SPOKANE, Wash. — The Vancouver Olympics are so close to Jeremy Abbott’s grasp, he will taste maple syrup when he wakes up this morning. Like his favorite pop song, he can’t keep “O Canada” from running through his head. His hotel clerk curiously looks like Miga, the Vancouver Games’ stupid, little sea bear mascot.
The Aspen native can’t book a plane ticket yet, but with the lead he compiled Friday in the short program at the U.S. Figure Skating Championships, he probably can afford a map of Vancouver.
“He’s got a pretty substantial lead,” Abbott’s coach, Jason Dungjen, said Saturday. “It will probably take some pretty big mistakes for that type of lead to disappear.”
It wouldn’t be quite like the Broncos blowing a three-game lead in the AFC West with three to play. It would be worse. In today’s long program, Abbott would have to free fall past three other skaters, the third of which is about a $20 cab ride away.

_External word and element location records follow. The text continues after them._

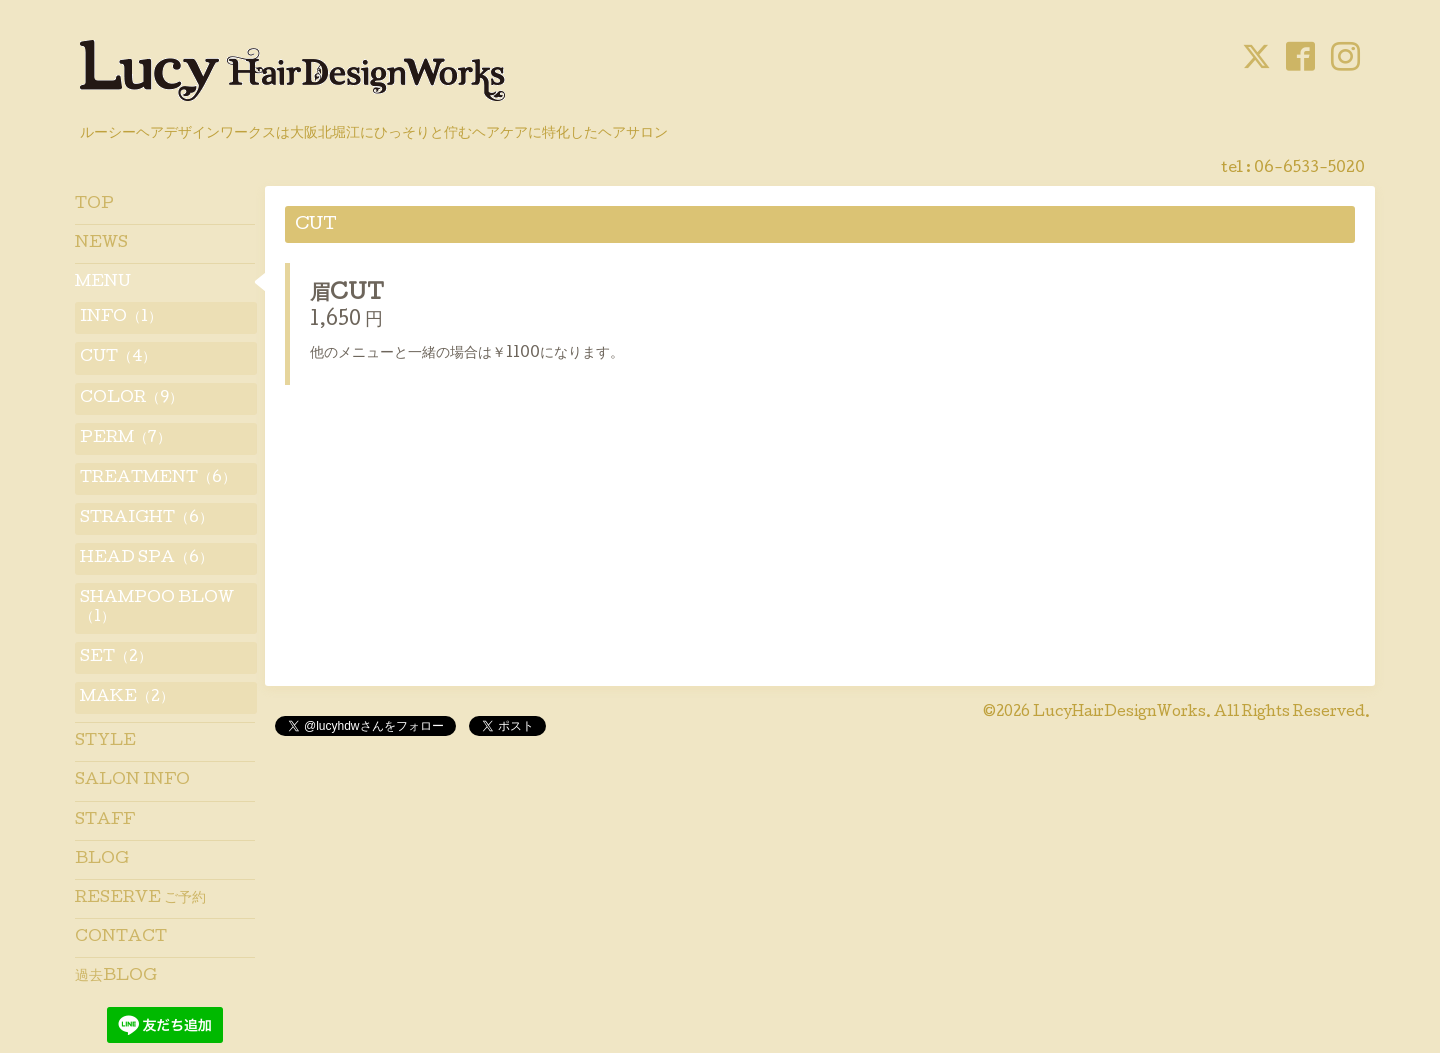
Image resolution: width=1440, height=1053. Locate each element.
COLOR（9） (131, 399)
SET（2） (116, 658)
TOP (94, 205)
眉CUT (347, 295)
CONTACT (121, 938)
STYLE (105, 742)
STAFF (105, 821)
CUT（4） (118, 358)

Abbott’s personal-best 87.85 score leads world champion Evan Lysacek (83.69) and three-time U.S. champion Johnny Weir (83.51). Three go to the Olympics. Way back in fourth is Adam Rippon (72.91).

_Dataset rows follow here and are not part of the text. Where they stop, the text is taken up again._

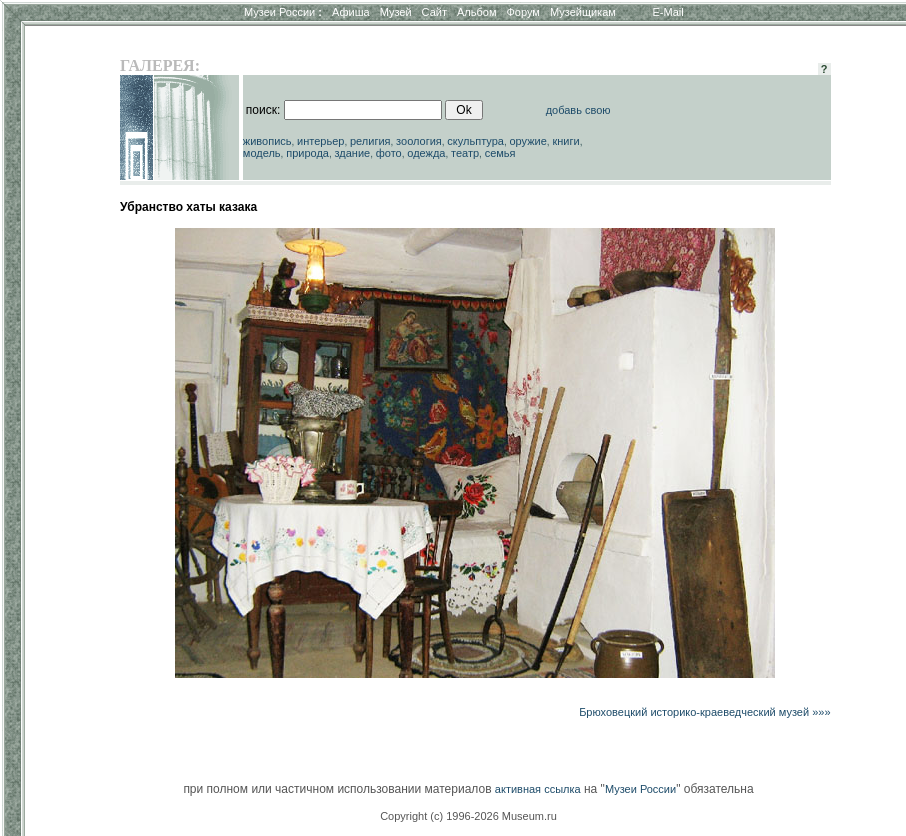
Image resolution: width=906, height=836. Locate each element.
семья (500, 153)
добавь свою (578, 110)
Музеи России (283, 12)
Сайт (434, 12)
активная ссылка (538, 789)
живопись (267, 141)
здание (352, 153)
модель (262, 153)
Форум (522, 12)
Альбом (476, 12)
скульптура (475, 141)
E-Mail (668, 12)
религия (370, 141)
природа (307, 153)
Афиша (351, 12)
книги (565, 141)
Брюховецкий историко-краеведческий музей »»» (704, 712)
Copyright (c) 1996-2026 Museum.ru (468, 816)
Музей (396, 12)
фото (389, 153)
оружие (528, 141)
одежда (426, 153)
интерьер (320, 141)
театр (465, 153)
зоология (419, 141)
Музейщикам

“I feel great about my chances,” Abbott said Friday night. “Ice is slippery and anything is possible, but I’ve been skating very well this season. I’ve been training very well.”
At last year’s nationals in Cleveland, no one made up a 15-point deficit in the long program. Rippon came the closest. He scored 193.76 to make up nearly a 14-point gap on Parker Pennington to finish seventh.

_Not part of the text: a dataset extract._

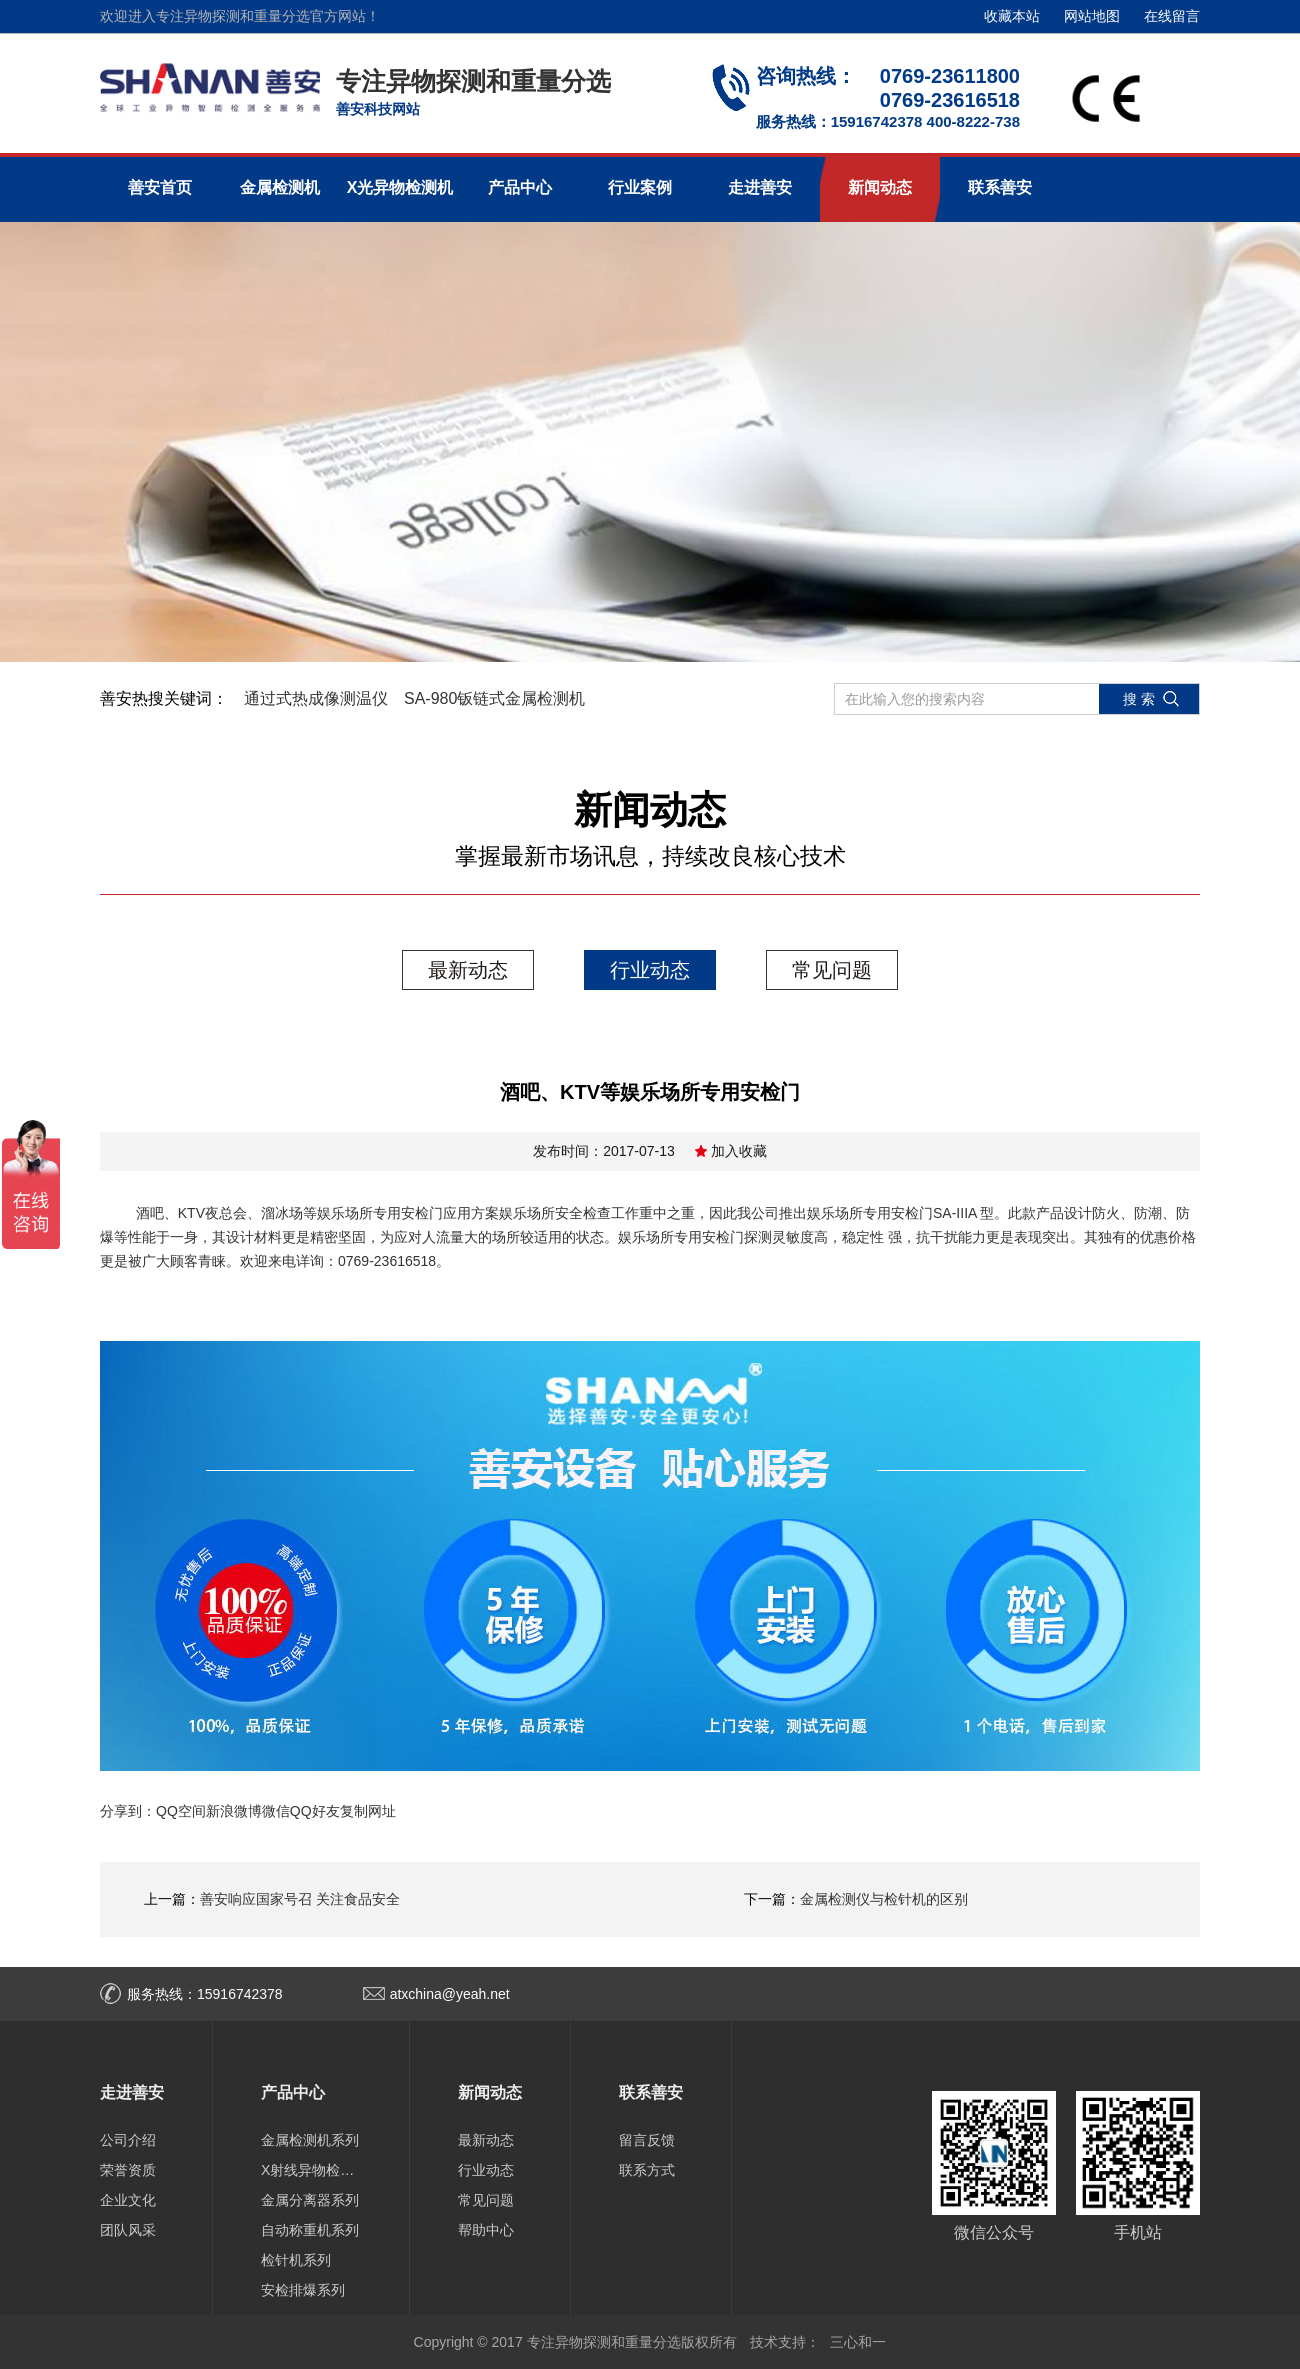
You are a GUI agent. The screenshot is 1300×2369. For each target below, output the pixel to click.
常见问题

But this is Abbott, the defending champion, we’re talking about. He led after last year’s short, and this year he knows he merely needs to remain in the top three to realize his Olympic dream.
“Defending my title this year is not my goal,” he said. “I just want to go out and produce solid performances and build on each one and peak at the right time. I have a plan and I’m going to stick to my plan. My plan’s never been to be conservative.”
That plan includes a quad, and while the risk-reward factor of skating’s most difficult jump has been a raging controversy for years, Abbott must blow more than a quad to blow an Olympic berth.
Adding to Abbott’s repertoire is a stronger mental approach. A self-described “head case” at one time, Abbott always has been a deep thinker. Sometimes in skating that makes ice even more slippery.
Friday night, he had more nerves than he had all year, yet had the best performance of his life.
“I’ve come to realize everyone has these feelings,” Abbott said. “Everyone gets nervous. Everyone gets a little scared. I always felt like, ‘Why does this happen to me?’ I felt like I was such a unique case, that I was such a head case. No, these things happen to everyone.”
With the three favorites opening a massive gap on the field, today’s program may be more of a coronation and Vancouver preview than anything. The last group, beginning with Colorado Springs’ sixth-place Ryan Bradley, begins skating at 2:53 p.m. MST with Lysacek at 3:19, Weir at 3:28 and Abbott ending the competition at 3:37.
“We’ll all probably use it as a tool,” Lysacek said. “I don’t think any of us are thinking about winning.”